▶ [Exercise aim]: If a line in the data below includes the string "carré", please return a copy of it.

▶ [Supplied data]:

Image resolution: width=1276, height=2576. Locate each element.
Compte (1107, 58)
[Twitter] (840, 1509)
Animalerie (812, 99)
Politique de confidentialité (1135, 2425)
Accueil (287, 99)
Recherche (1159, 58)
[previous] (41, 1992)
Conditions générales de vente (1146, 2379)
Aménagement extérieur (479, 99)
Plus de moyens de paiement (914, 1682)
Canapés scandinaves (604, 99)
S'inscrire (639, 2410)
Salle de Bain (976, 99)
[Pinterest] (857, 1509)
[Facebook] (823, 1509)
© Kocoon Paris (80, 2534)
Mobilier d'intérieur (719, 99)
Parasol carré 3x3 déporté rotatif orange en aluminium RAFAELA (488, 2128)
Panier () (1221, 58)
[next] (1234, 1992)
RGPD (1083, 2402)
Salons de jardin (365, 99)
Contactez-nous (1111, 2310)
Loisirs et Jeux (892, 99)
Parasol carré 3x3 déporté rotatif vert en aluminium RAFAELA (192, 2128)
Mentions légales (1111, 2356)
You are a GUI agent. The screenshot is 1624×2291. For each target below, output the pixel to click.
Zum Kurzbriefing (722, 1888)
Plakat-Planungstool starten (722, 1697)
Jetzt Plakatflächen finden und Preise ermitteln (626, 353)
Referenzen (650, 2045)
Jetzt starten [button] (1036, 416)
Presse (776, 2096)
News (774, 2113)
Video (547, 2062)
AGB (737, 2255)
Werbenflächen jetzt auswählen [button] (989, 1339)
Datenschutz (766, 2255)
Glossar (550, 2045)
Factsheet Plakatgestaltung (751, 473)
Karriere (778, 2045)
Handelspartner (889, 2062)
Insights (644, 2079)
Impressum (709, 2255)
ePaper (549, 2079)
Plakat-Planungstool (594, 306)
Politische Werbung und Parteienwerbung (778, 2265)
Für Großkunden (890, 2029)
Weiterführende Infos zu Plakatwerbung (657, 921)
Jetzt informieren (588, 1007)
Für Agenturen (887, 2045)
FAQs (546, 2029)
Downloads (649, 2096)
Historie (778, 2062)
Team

▶ [Result for this exercise]:
Parasol carré 3x3 déporté rotatif orange en aluminium RAFAELA (488, 2128)
Parasol carré 3x3 déporté rotatif vert en aluminium RAFAELA (192, 2128)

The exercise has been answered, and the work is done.